On the other hand, as long ago as 1974, a Dr. Kummerow of the University of Illinois published an article called "Nutritional value of Egg Beaters compared with "farm fresh eggs"", detailing a study where he fed some rats lab chow, others real, farm fresh eggs, and still others Egg Beaters "99% real egg!" egg substitute - you know, the ones with no cholesterol. The rat pups fed the lab chow and the rat pups fed the real eggs did fine, while the rat pups fed Egg Beaters developed diarrhea, failed to gain weight properly, and all died within a month of weaning. As the researchers stated: "The general appearance of the rats fed Egg Beaters indicated a gross deficiency in one or more nutritional factors as compared to those fed whole egg." I'd eat the real eggs and brave the cholesterol, if I were you. (Says the girl who had three real eggs for breakfast this morning!)
A study done in Australia looked at the diets of women and children known to have either high, medium, or low blood cholesterol levels. No difference in cholesterol intake was found. (Nor was there a difference in fat or protein intake. I couldn't find information about carbohydrate intake!)
Too, it's important to note that the dramatic rise in heart disease in the 20th Century (and it was dramatic; coronary artery disease was rare before the 1900s) was not accompanied by any increase in dietary cholesterol intake, or, for that matter, animal fat intake.
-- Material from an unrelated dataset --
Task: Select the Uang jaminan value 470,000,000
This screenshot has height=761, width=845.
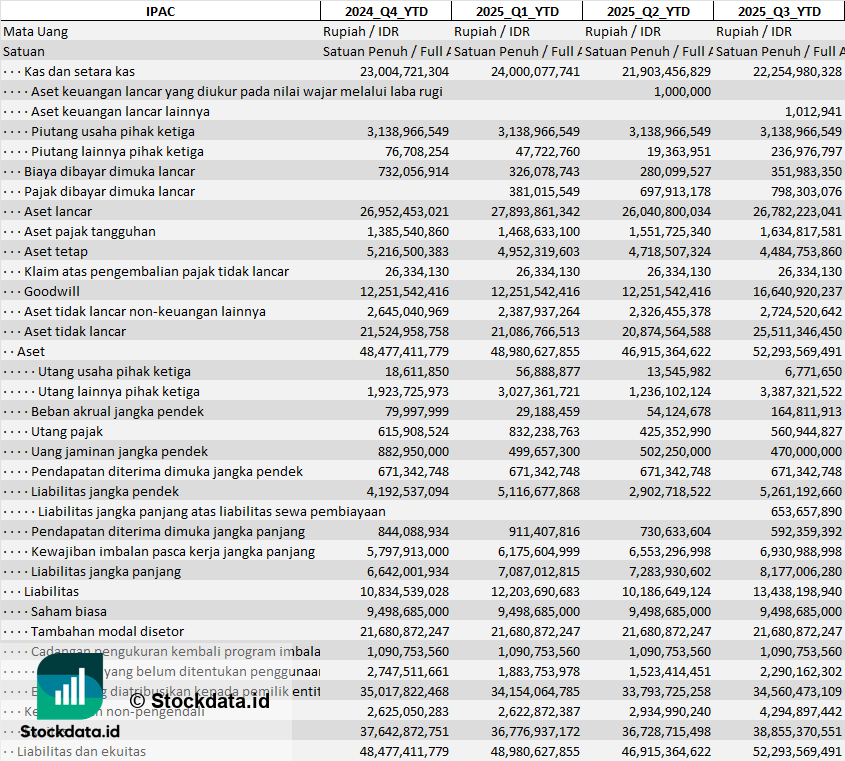Action: pyautogui.click(x=799, y=451)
Just the reverse is true - the rise in heart disease came along with the shift from a diet heavy in butter, cream, eggs and lard, to one where those traditional fats were largely replaced with vegetable oils. This is particularly interesting because vegetable oils, and particularly polyunsaturated oils like corn oil, safflower oil, and soy oil, increase inflammation in the body - and inflammation is, you recall, now the most likely culprit in heart disease, not blood cholesterol.
Weighing on the other side is the fact that low cholesterol diets appear to cause depression and violent behavior in lab animals, and at least a tentative link between low cholesterol diets and cognitive problems. This is not surprising, since your brain is largely made of cholesterol. (And if you're pregnant, you really, really shouldn't limit dietary cholesterol - what will your baby make his or her brain from?)
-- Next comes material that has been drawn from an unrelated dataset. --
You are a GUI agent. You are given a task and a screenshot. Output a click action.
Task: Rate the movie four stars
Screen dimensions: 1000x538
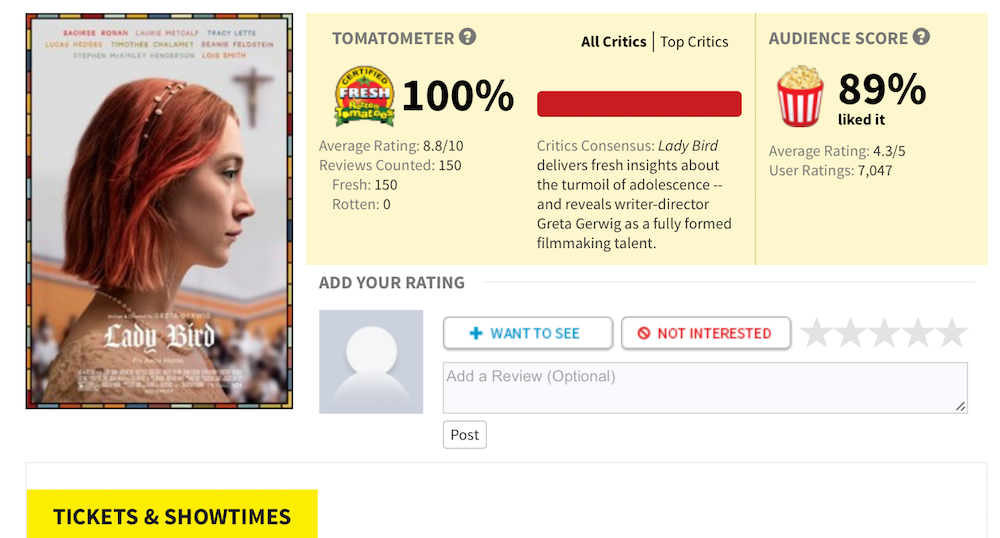919,333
In short, I'm convinced that, while there may be some reason for some people to limit some kinds of saturated fats (and every reason for everybody to completely eliminate hydrogenated oils,) limiting dietary cholesterol isn't good for anyone, and may be a very bad idea. I do not wish to encourage anyone to cut their dietary cholesterol intake, even by default. So I leave cholesterol numbers out of my nutritional breakdowns.